Homegrown ‘Sips’ Expands as Corporate Giant Retreats

STEVE REID
Editor & Publisher
sreid@lbknews.com

In the delicate ecosystem of Longboat Key’s post-hurricane recovery, a telling economic indicator might just be a cup of coffee.

For nearly a year, the storefront at 3174 Gulf of Mexico Drive sat as a monument to corporate hesitation. A Starbucks banner promising “Coming Soon” hung in the window, fading under the Florida sun, while the space behind it remained dormant.

Meanwhile, just next door at 3172, the remnants of the Turtle Coffee Bar told a darker story—a local favorite shuttered after Hurricane Helene sent waist-high floodwaters surging through its doors in late 2024.

But as the island turns the page to 2026, a new narrative is being written on this stretch of the Gulf Coast. It is a story of retreat and resurgence, where a global coffee behemoth bowed out, and a local family stepped up to prove that Longboat Key is open for business.

The Corporate Retreat

The saga of the “Phantom Starbucks” came to an unceremonious end this January. Originally announced in February 2025, the project was slated to bring the Seattle-based chain to the center of the Key, a move that promised to fill the caffeine void for south-end residents.

However, the project quickly became mired in the unique regulatory sandtraps of Longboat Key. Faced with complex zoning hurdles—specifically the need for a special exception permit to operate a restaurant in the C-1 commercial zone—and an incomplete application process that dragged on for months, the “Coming Soon” promise rang increasingly hollow.

By early 2026, the writing was on the wall. Franchisee Greg Sausaman confirmed that the project was no longer moving forward, marking a quiet end to what many had hoped would be a signal of commercial stability. The 1,800-square-foot space remains empty, a casualty of red tape and perhaps a corporate calculation that the juice wasn’t worth the squeeze.

A Homegrown Resurrection

While Starbucks stalled, Chris and Justina Carter were busy brewing a different plan.

The owners of Sips, the beloved coffee spot that has anchored Whitney Beach Plaza on the north end since 2023, looked at the devastation wrought by Hurricanes Helene and Milton and saw opportunity where others saw risk.

In a move that mirrors the broader resilience of the island, the Carters announced they are expanding. Sips will open a second location in the very space that Hurricane Helene claimed—the former Turtle Coffee Bar at 3172 Gulf of Mexico Drive, directly adjacent to the abandoned Starbucks site.

“We didn’t think we would grow to where we are today,” Chris Carter noted regarding the expansion. But the community’s support—evident in the lines of locals and remote workers who pack their north-end shop daily—gave them the confidence to bridge the gap to the south.

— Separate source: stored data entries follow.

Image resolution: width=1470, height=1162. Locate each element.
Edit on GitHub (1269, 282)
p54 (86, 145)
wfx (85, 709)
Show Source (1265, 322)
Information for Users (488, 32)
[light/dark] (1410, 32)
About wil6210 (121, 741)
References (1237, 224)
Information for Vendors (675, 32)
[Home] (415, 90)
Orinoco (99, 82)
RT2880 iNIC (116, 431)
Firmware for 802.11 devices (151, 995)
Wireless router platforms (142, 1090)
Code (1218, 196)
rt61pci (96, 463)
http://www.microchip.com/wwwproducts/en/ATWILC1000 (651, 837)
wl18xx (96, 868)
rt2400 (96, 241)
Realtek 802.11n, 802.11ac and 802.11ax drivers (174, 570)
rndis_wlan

The “Resurrection” of 3172

The renovation of the new Sips location is more than a business expansion; it is an act of restoration. Workers have been busy gutting and reimagining the 859-square-foot space, scrubbing away the memory of the storm surge and preparing to bring life back to a darkened storefront.

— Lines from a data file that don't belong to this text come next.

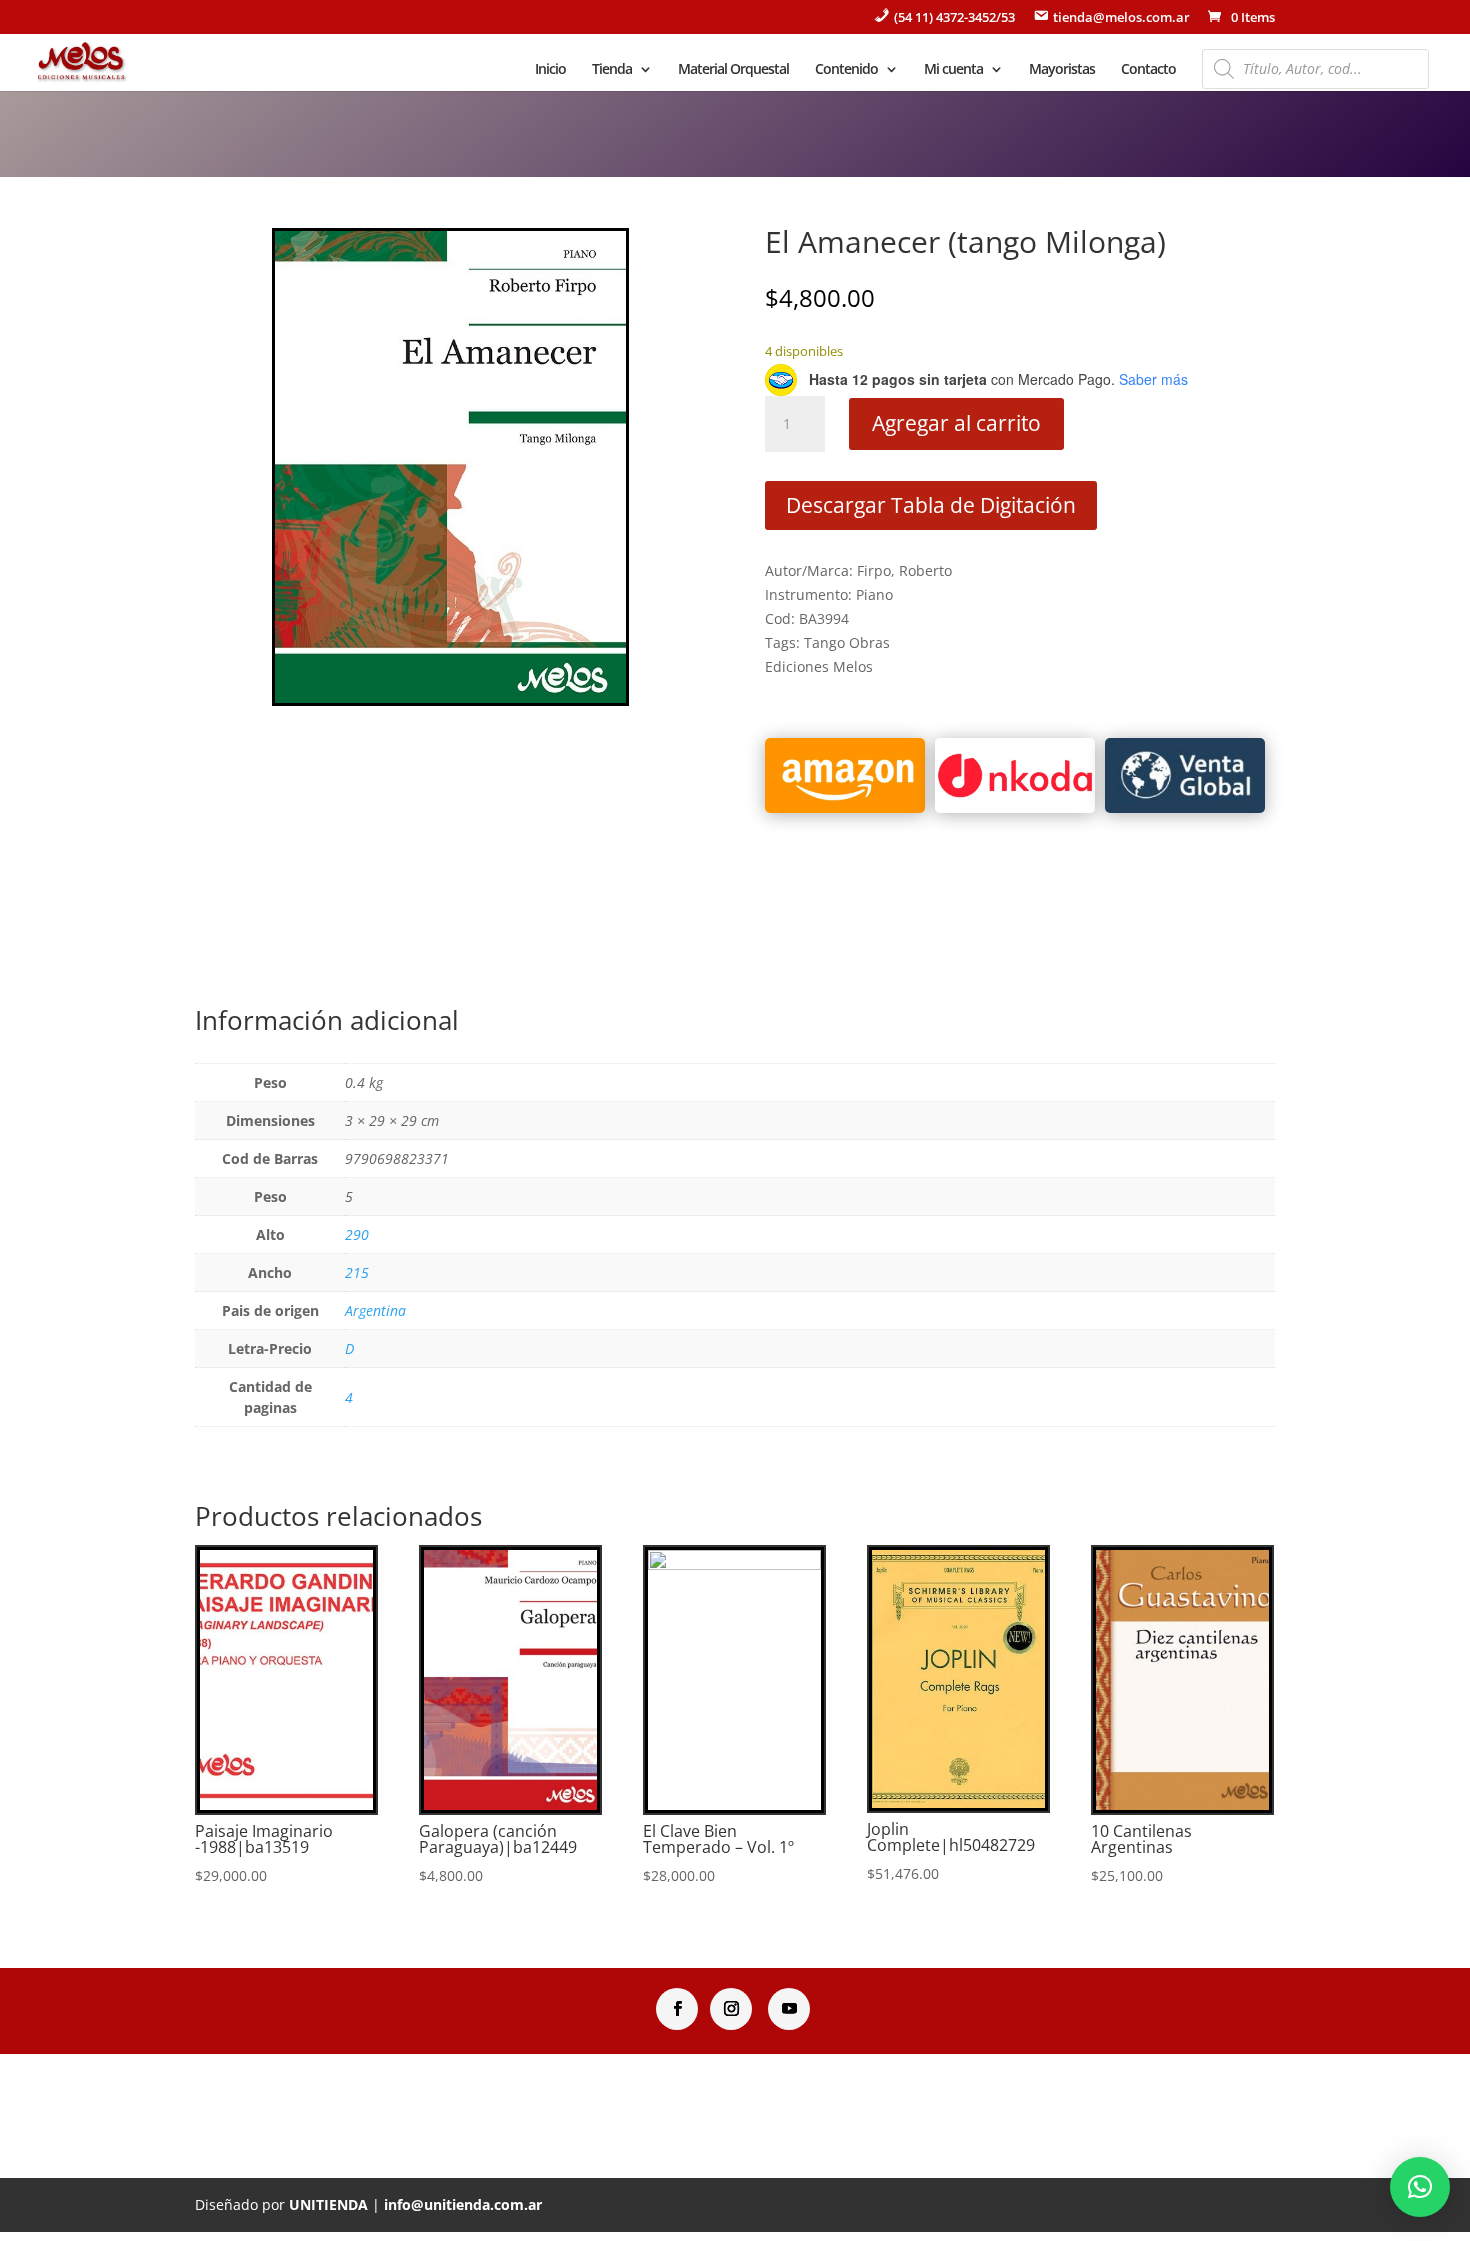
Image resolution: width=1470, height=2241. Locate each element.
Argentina (375, 1310)
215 (357, 1272)
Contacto (1148, 70)
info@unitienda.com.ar (463, 2204)
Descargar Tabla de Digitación (931, 505)
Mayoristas (1062, 70)
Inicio (550, 70)
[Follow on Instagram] (731, 2009)
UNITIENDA (328, 2204)
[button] (1420, 2187)
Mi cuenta (953, 70)
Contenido (846, 70)
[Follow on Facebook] (677, 2009)
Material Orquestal (733, 70)
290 (357, 1234)
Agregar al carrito (956, 423)
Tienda (612, 70)
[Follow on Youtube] (789, 2009)
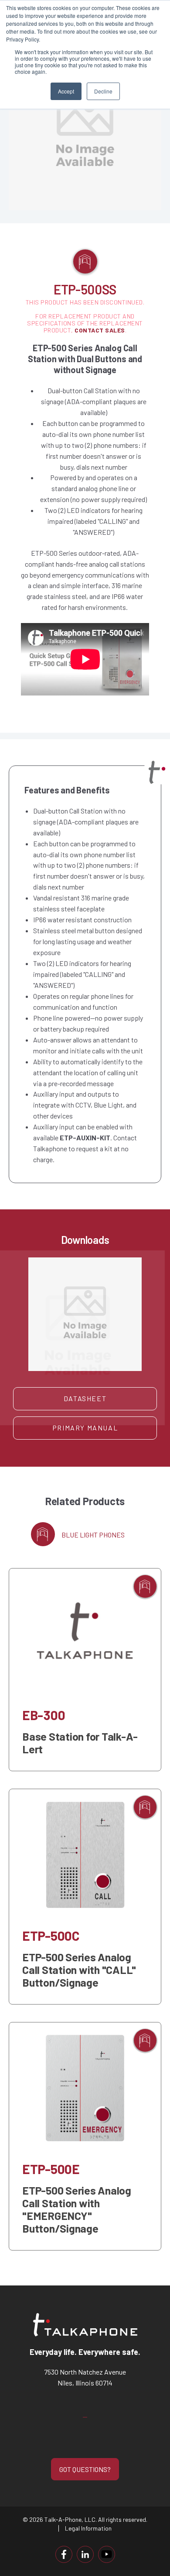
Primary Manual (85, 1427)
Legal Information (88, 2528)
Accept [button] (66, 91)
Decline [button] (103, 91)
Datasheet (85, 1398)
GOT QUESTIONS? (85, 2469)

Unlike the expansive corporate footprint planned next door, the new Sips will be intimate and focused. With a smaller footprint than their original location, the central Key shop will prioritize high-quality coffee, smoothies, juices, and acai bowls—a streamlined “grab-and-go” model designed for beachgoers using the public access across the street and residents craving a local touch.

A Symbol of Recovery

The contrast between the two storefronts—3172 and 3174—offers a microcosm of Longboat Key’s post-storm identity.

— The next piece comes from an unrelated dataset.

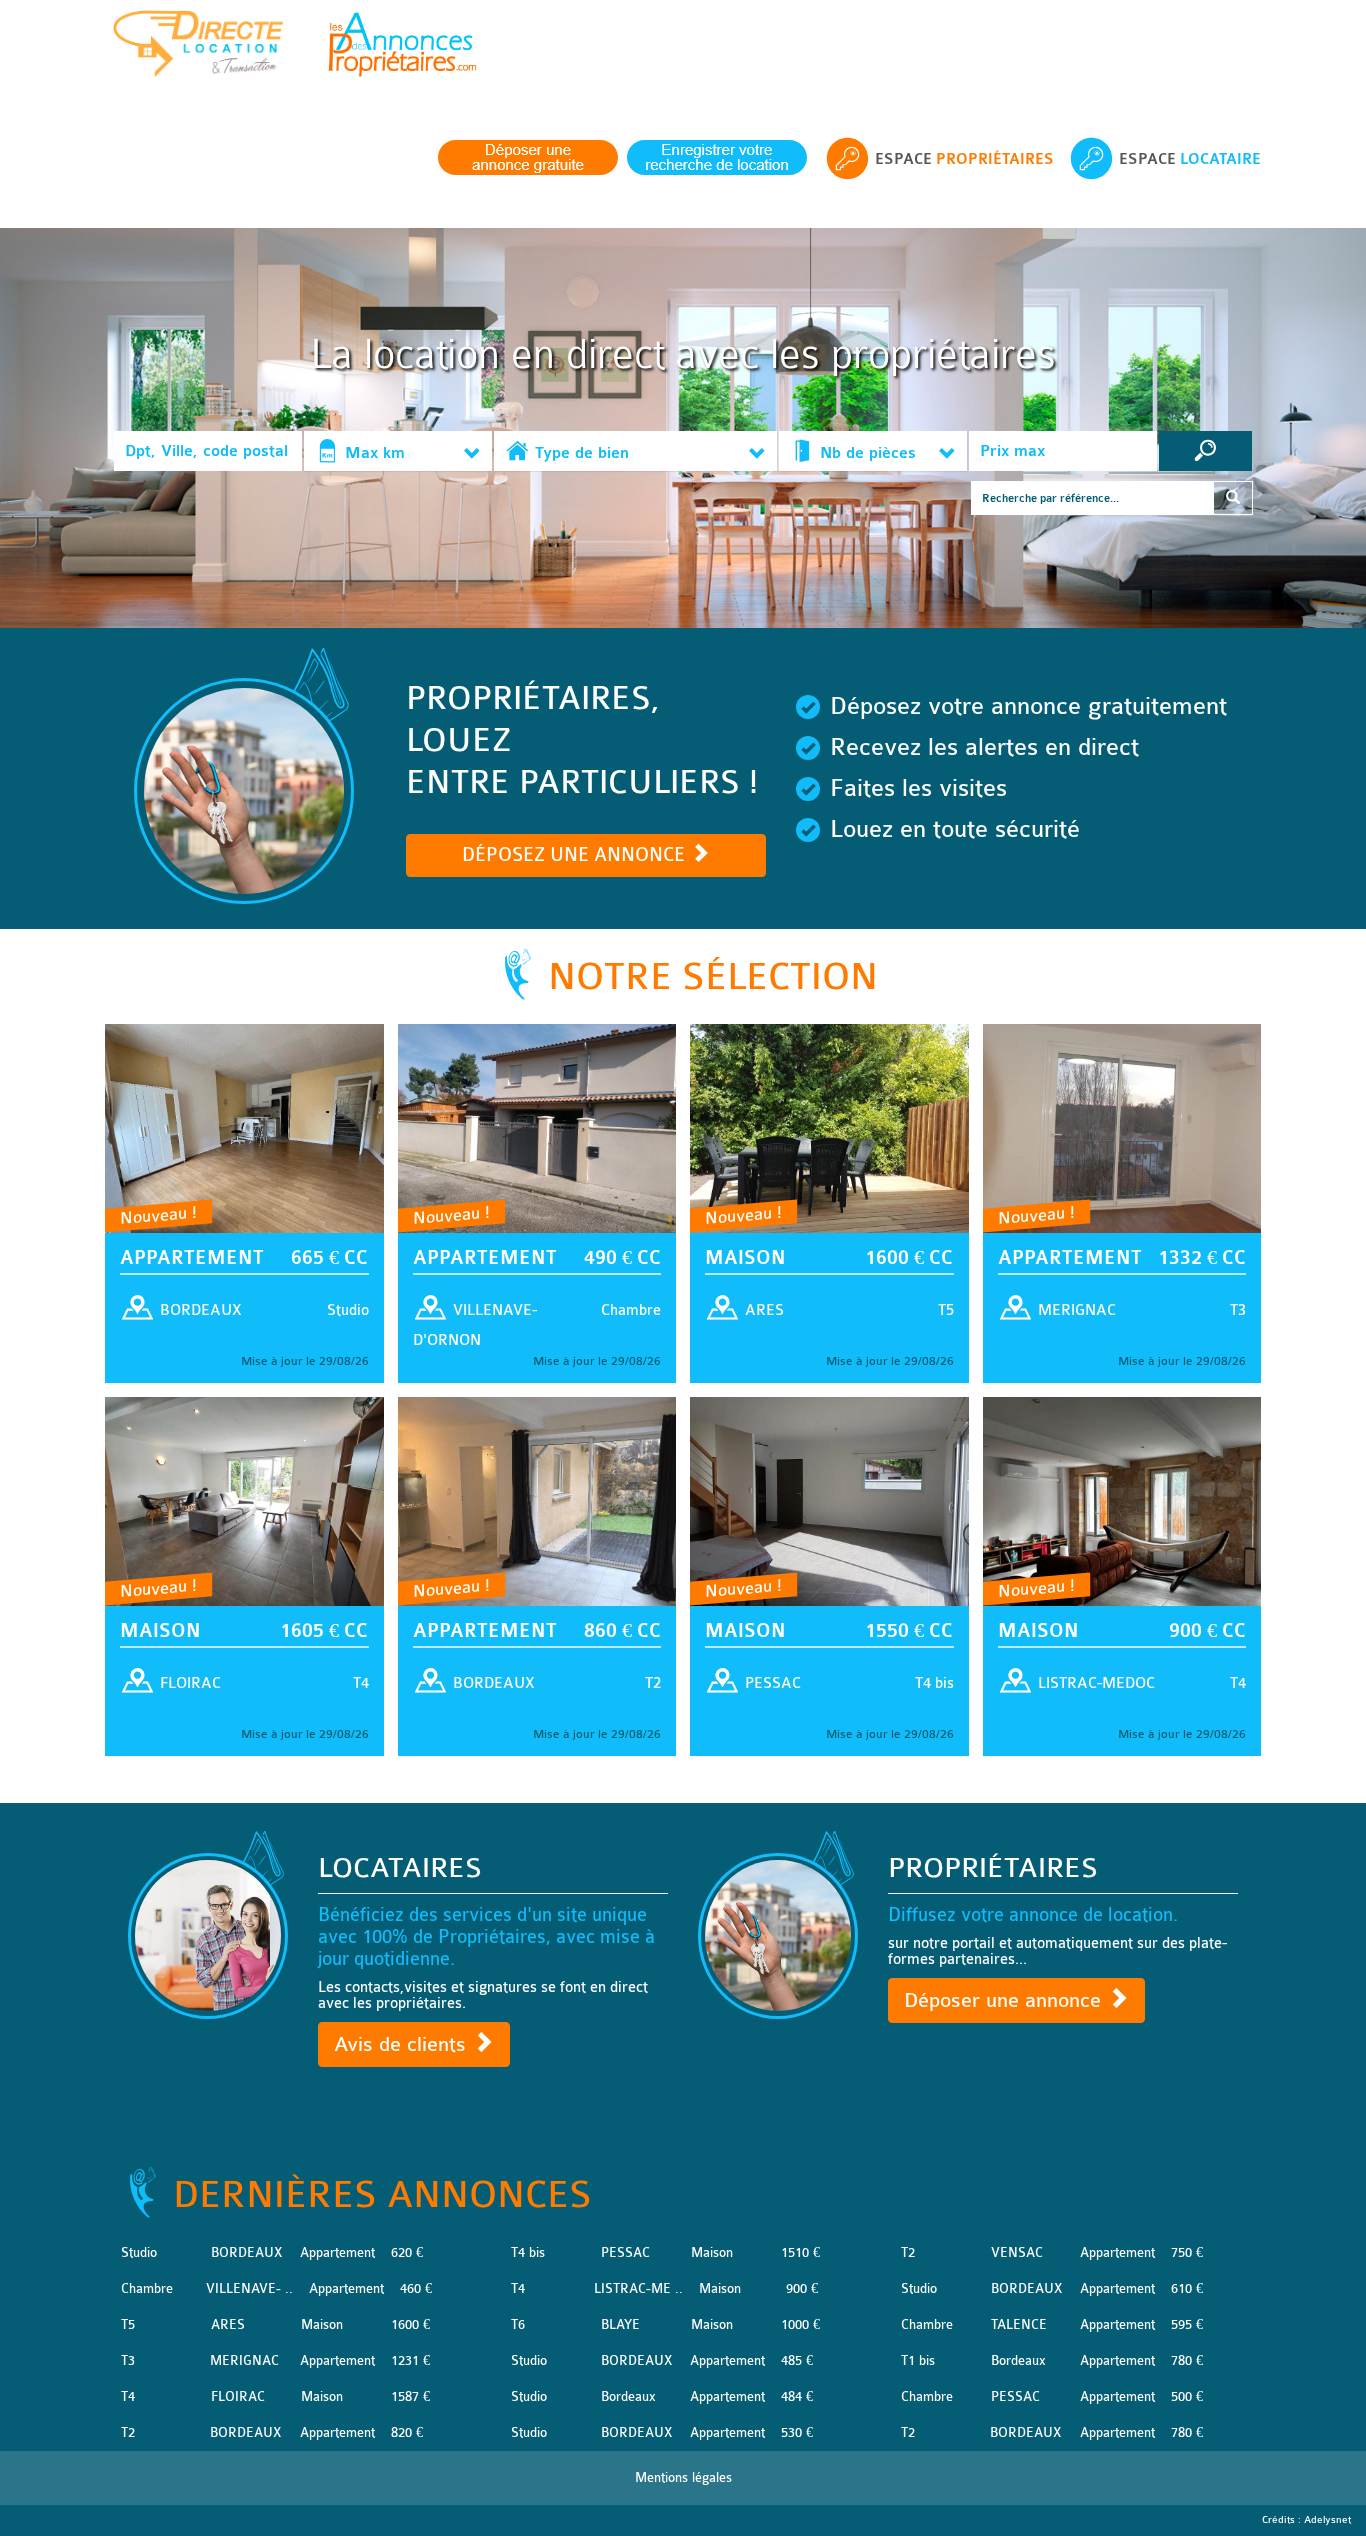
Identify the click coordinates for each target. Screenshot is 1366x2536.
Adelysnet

On one side lies the empty shell of a national chain that found the barrier to entry too high. On the other stands a family-owned business, rooted in the community (Justina’s parents run Performance Pilates in the same plaza as the original Sips), willing to scrub the floors, navigate the permits, and bet on the island’s future.

As construction crews put the finishing touches on the new Sips, they are doing more than building a coffee shop. They are sending a signal that while hurricanes may wash away drywall and inventory, they cannot wash away the entrepreneurial spirit that defines this community.

The Starbucks sign may be gone, but Longboat Key is waking up—and thanks to the Carters, the coffee is already brewing.